Pereira se dirigió a su mesa y se sentó frente a su compañero. Silva le preguntó si quería un vaso de vino blanco y él negó con un gesto de la cabeza. Llamó al camarero y pidió una limonada. El vino no me sienta bien, explicó, me lo ha dicho el cardiólogo. Silva pidió una trucha con almendras y Pereira un filete de carne a la Strogonoff, con un huevo escalfado encima. Empezaron a comer en silencio, luego, al cabo de un rato, Pereira preguntó a Silva qué pensaba de todo esto. ¿Qué es todo esto?, preguntó Silva. Pues todo esto, dijo Pereira, lo que está sucediendo en Europa. Oh, no te preocupes, replicó Silva, aquí no estamos en Europa, estamos en Portugal. Pereira sostiene que insistió: Sí, añadió, pero tú lees los periódicos y escuchas la radio, sabes bien lo que está pasando en Alemania y en Italia, son unos fanáticos, quieren ahogar el mundo a sangre y fuego. No te preocupes, respondió Silva, están lejos. De acuerdo, continuó Pereira, pero España no está tan lejos, está a dos pasos, y tú ya sabes lo que está pasando en España, es una carnicería, y sin embargo había un gobierno constitucional, todo por culpa de un general mojigato. España también está lejos, dijo Silva, aquí estamos en Portugal. Será así, dijo Pereira, pero aquí tampoco van bien las cosas, la policía campa por sus respetos, mata a la gente, hay registros, censuras, éste es un estado autoritario, la gente no cuenta para nada, la opinión pública no cuenta para nada. Silva le miró y dejó el tenedor. Escúchame con atención, Pereira, dijo Silva, ¿tú crees aún en la opinión pública?, pues bien, la opinión pública es un truco que han inventado los anglosajones, los ingleses y los americanos, son ellos los que nos están llenando de mierda, perdona la expresión, con esa idea de la opinión pública, nosotros no hemos tenido nunca su sistema político, no tenemos sus tradiciones, no sabemos qué son los
trade unions
, nosotros somos gente del Sur, Pereira, y obedecemos a quien grita más, a quien manda.
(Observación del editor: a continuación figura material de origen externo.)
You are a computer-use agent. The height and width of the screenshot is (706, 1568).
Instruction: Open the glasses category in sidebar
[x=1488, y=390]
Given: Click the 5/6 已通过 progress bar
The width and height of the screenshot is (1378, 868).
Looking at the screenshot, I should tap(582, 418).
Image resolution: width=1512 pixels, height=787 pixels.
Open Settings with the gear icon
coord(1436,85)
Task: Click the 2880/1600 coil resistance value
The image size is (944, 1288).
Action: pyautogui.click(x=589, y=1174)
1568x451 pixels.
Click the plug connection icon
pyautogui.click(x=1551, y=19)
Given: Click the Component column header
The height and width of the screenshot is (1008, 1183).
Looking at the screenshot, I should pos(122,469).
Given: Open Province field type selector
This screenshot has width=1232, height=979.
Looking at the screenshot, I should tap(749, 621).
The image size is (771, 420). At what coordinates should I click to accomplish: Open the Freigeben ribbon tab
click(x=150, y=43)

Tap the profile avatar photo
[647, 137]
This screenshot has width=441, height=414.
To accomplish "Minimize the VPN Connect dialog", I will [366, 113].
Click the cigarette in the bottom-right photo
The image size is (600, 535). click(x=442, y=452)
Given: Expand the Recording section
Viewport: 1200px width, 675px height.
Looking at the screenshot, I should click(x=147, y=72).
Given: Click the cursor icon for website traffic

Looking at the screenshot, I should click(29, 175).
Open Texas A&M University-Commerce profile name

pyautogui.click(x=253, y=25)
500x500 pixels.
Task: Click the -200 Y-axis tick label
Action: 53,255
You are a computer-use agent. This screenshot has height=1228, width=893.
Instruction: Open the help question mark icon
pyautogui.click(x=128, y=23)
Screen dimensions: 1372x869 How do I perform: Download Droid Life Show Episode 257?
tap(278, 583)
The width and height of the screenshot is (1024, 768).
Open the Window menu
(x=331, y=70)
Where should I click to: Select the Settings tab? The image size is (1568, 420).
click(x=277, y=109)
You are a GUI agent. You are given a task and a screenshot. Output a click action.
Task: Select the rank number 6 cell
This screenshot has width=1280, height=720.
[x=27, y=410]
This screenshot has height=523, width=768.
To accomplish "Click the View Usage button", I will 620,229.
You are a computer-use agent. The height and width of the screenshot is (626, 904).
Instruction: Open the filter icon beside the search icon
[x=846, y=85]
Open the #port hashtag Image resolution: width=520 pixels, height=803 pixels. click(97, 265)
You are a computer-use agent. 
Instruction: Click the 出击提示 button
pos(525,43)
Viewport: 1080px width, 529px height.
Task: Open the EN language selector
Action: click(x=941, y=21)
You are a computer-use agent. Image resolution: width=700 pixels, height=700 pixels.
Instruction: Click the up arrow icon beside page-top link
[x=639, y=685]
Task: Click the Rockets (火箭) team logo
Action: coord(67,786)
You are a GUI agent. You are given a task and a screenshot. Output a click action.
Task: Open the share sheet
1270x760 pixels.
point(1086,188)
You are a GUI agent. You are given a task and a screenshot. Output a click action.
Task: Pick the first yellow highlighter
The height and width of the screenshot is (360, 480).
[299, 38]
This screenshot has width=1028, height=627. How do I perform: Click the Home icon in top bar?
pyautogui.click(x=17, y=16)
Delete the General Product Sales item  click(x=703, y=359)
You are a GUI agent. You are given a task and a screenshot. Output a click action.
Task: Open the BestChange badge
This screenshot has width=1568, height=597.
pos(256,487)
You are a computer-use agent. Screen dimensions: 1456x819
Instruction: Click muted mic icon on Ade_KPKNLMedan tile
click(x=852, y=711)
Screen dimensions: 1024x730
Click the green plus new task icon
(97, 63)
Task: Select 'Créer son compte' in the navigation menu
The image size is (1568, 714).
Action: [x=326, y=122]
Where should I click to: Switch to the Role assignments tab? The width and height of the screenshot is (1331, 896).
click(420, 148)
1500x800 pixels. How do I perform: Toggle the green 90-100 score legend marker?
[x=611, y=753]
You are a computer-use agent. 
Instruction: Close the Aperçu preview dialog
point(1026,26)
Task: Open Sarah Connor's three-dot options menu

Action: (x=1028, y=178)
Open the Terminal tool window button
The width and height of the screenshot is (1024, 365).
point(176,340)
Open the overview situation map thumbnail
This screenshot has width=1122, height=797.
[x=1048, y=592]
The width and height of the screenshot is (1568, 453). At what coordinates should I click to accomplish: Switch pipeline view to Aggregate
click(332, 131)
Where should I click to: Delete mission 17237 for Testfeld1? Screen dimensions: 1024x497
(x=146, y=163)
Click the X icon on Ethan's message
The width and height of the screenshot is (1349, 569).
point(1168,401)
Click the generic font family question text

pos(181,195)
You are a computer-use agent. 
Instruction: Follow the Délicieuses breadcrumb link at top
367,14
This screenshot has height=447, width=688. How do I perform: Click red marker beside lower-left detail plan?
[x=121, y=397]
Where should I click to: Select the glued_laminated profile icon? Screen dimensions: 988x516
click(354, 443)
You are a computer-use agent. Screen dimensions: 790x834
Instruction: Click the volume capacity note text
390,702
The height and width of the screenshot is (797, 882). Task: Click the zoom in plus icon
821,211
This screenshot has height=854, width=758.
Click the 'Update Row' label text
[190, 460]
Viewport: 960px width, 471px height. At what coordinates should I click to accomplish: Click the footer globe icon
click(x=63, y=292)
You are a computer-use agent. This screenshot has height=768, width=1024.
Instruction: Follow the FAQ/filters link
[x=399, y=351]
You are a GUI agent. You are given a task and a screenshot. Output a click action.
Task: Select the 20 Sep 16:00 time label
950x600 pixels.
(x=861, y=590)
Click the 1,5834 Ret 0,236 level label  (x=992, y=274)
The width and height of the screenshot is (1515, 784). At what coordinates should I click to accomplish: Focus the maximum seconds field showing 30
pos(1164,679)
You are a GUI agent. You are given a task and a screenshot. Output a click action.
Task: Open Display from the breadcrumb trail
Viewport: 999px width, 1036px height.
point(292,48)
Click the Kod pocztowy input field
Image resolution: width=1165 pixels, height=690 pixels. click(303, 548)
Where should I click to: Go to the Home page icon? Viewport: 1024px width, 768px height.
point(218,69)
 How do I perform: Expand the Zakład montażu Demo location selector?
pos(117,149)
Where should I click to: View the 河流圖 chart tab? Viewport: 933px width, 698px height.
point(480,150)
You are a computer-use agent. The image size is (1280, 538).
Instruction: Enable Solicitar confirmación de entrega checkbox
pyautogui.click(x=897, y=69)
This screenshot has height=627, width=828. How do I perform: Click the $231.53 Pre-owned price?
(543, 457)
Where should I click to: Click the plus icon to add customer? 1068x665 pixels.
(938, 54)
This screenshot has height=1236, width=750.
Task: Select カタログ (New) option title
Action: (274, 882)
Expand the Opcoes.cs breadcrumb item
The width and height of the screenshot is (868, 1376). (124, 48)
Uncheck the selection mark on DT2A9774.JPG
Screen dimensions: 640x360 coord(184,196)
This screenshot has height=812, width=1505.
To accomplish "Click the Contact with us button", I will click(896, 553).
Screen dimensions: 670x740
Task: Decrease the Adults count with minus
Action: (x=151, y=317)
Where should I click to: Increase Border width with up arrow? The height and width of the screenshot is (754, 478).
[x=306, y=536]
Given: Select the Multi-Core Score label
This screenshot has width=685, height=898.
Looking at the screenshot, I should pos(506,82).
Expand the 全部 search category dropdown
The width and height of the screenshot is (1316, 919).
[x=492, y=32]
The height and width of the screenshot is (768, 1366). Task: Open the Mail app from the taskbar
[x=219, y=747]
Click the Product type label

Nosotros no somos gente del Sur, objetó Pereira, tenemos sangre celta. Pero vivimos en el Sur, dijo Silva, el clima no favorece nuestras ideas políticas,
laissez faire
,
laissez passer
, es así como estamos hechos, y además escucha, te voy a decir una cosa, yo enseño literatura y de literatura entiendo bastante, estoy haciendo una edición crítica de nuestros trovadores, las canciones de amigo, no sé si te acuerdas de cuando la universidad, pues bien, los jóvenes partían para la guerra y las mujeres se quedaban en casa llorando, y los trovadores recogían sus lamentos, mandaba el rey, ¿comprendes?, mandaba el jefe, y nosotros siempre hemos tenido necesidad de un jefe, todavía hoy necesitamos un jefe. Pero yo soy un periodista, replicó Pereira. ¿Y qué?, dijo Silva. Que tengo que ser libre, dijo Pereira, e informar a la gente de manera correcta. No consigo ver el nexo, dijo Silva, tú no escribes artículos de política, te encargas de la página cultural. Pereira dejó a su vez el tenedor y colocó los codos sobre la mesa. Eres tú quien tiene que escucharme con atención, replicó, imagínate que mañana muere Marinetti, sabes a quién me refiero, ¿no? Vagamente, dijo Silva. Pues bien, dijo Pereira, Marinetti es una alimaña, empezó cantando a la guerra, ha hecho apología de las carnicerías, es un terrorista, ha festejado la marcha sobre Roma, Marinetti es una alimaña y es necesario que yo lo diga. Vete a Inglaterra, dijo Silva, allá podrás decirlo cuantas veces quieras, tendrás un montón de lectores. Pereira se terminó el último bocado de su filete. Me voy a la cama, dijo, Inglaterra está demasiado lejos. ¿No tomas postre?, dijo Silva, a mí me apetece un trozo de tarta. Los dulces me sientan mal, dijo Pereira, me lo ha dicho el cardiólogo, y además estoy cansado del viaje, gracias por haber ido a recogerme a la estación, buenas noches y hasta mañana.